Coup in Portugal


Sidónio Pais (1872-1918), the new President and PM of Portugal.

December 5 1917, Lisbon–The war years had proven quite difficult for Portugal.  Dependent on foreign trade, the U-boat threat and increasing prices caused hardship at home.  Labor strife, even among unions that were traditionally supporters of the revolutionary government, were on the rise.  After Portugal entered the war, the cost of maintaining expeditionary forces both in France and in Mozambique proved a burden, as well, one not aided by the repeated defeats of the latter, most recently at Ngomano when Lettow-Vorbeck’s forces easily defeated the Portuguese and took most of their supplies.  

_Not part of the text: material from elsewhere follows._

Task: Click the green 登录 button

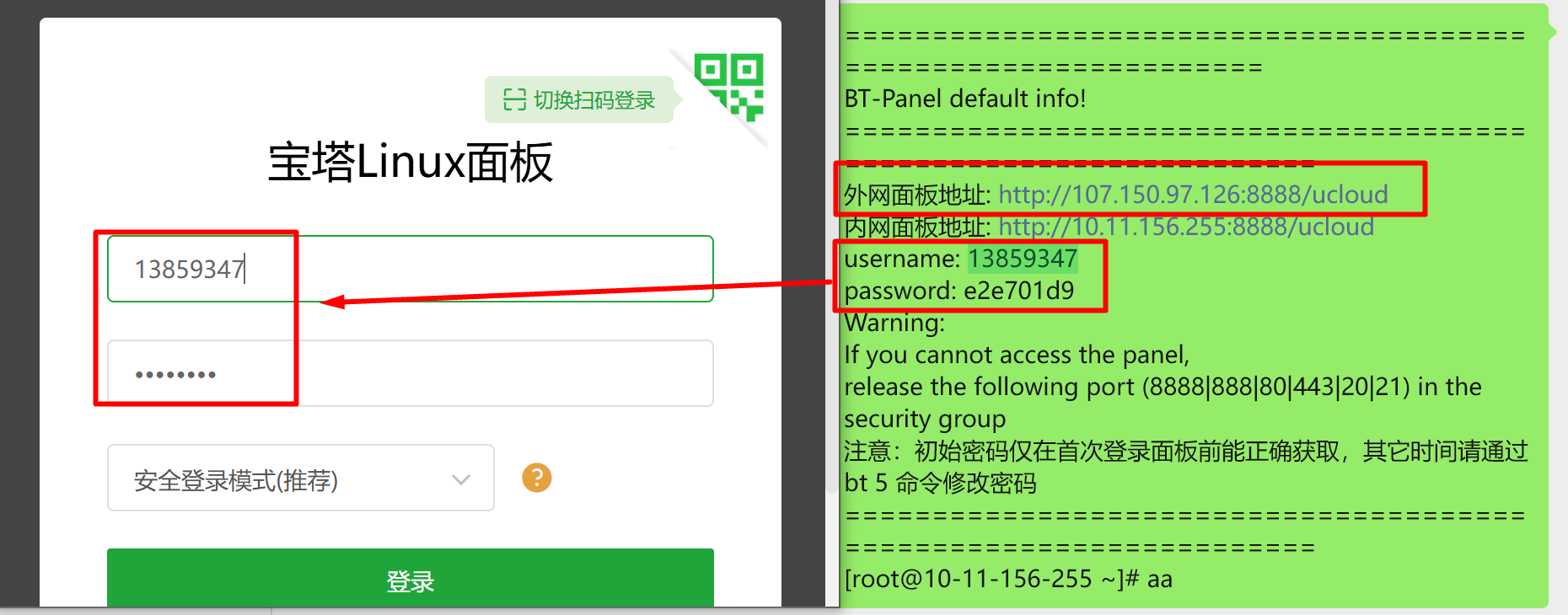Action: [411, 579]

On December 5, Major Sidónio Pais, formerly Portgual’s ambassador to Germany until the outbreak of hostilities, launched a coup with a small group of men, perhaps numbering around 250.  The Portuguese Prime Minister had been out of the country for several weeks for a conference in Paris, and few forces in Lisbon actively defended the government.  After several days of fighting, Pais was victorious and seized power.  Although firmly against the war, there was little Pais could do, given Portgual’s reliance on trade with Britain.  However, he did extend more generous leave policies to Portuguese troops in France, and made sure no further expeditionary forces would be sent.